Giles, who experiences bipolar disorder, expresses how he found hope through noticing the positive threads in his life.

"How a light bulb moment helped me find hope in living with bipolar disorder."

Having lived with bipolar disorder for as long as I can remember, I’ve spun the ecstatic maelstrom of hypomania countless times. I know the frozen desolate abyss of depression equally well, along with debilitating anxiety and erratic executive functioning.

My long-term memory is practically photographic, but the short term… I even forgot how to make a cup of tea once, and unloading the washing machine can take an age. There’s the searing blast of sensory overload to sometimes contend with, where even the smallest trouble can seem overwhelmingly monumental.

I don’t recall exactly what I felt when I first received my diagnosis around two decades ago now, other than that it was something of an “AHA!” moment.

After years in a confused wilderness, how I felt and functioned began to make some sense.

– Giles

There was a lot that didn’t make sense too, however. It wasn’t an easy ride. There were many monumental struggles that saw several spells in hospital.

It was undoubtedly when I hit the lowest point imaginable that I slowly came to see that my only way forward was up, like the phoenix taking flight from the ashes of the pyre. Amongst all of the chaos, I found glimmers of clarity that have gradually grown over the years.

I haven’t gotten rid of my bipolar disorder. I haven’t even managed to tame it, but at least I’ve learned how to walk it on a leash. There can be moments or periods where it overwhelms me still, but I made the decision some time ago that, as present as it is, it was not going to rule my life. It does not rule my life. It’s just a part of my life.

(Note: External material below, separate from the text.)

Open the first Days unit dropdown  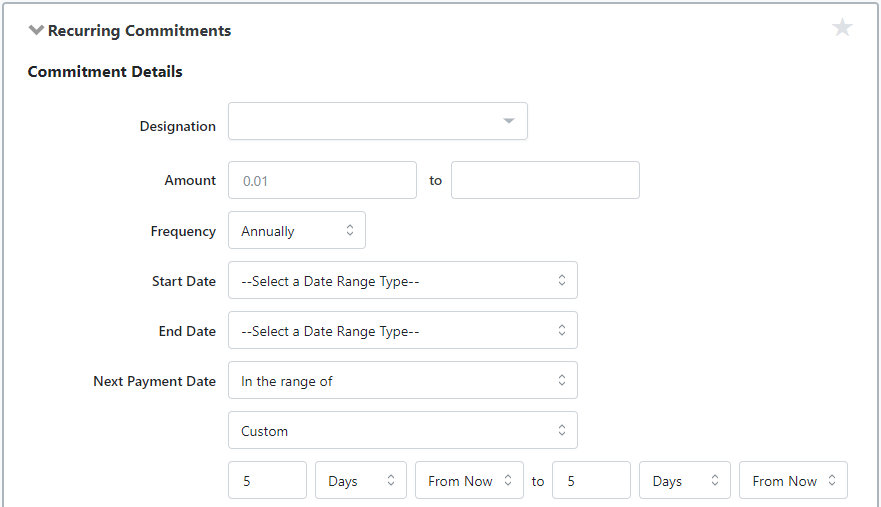pyautogui.click(x=361, y=481)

I used to be far too introspective for my own good. I’d worry that I’d said the wrong thing about one thing happening or another. I’d even worry about worrying.

I’d have all kinds of unwanted thoughts ricocheting around in my head. I’d look at others and worry about what they thought of me, deciding that what they were thinking was anything but pleasant.

– Giles

I accepted this status quo and never really challenged it… until I came across an article that was a real lightbulb moment.

Humans are actually wired to be negative, giving far more focus and attention to the bad over the good. We’ve evolved that way. Way back to when we lived in caves and there were predators and rivals for food, paying attention to negative threats was essential to our survival. Those who looked out for danger were most likely to survive and this trait was passed down to the next generation. Being negative is our brain trying to keep us safe.

Of course, these days, we don’t need to be on constant alert in order to survive. But our negativity bias, as it is called, still exists and affects how we think, feel and act.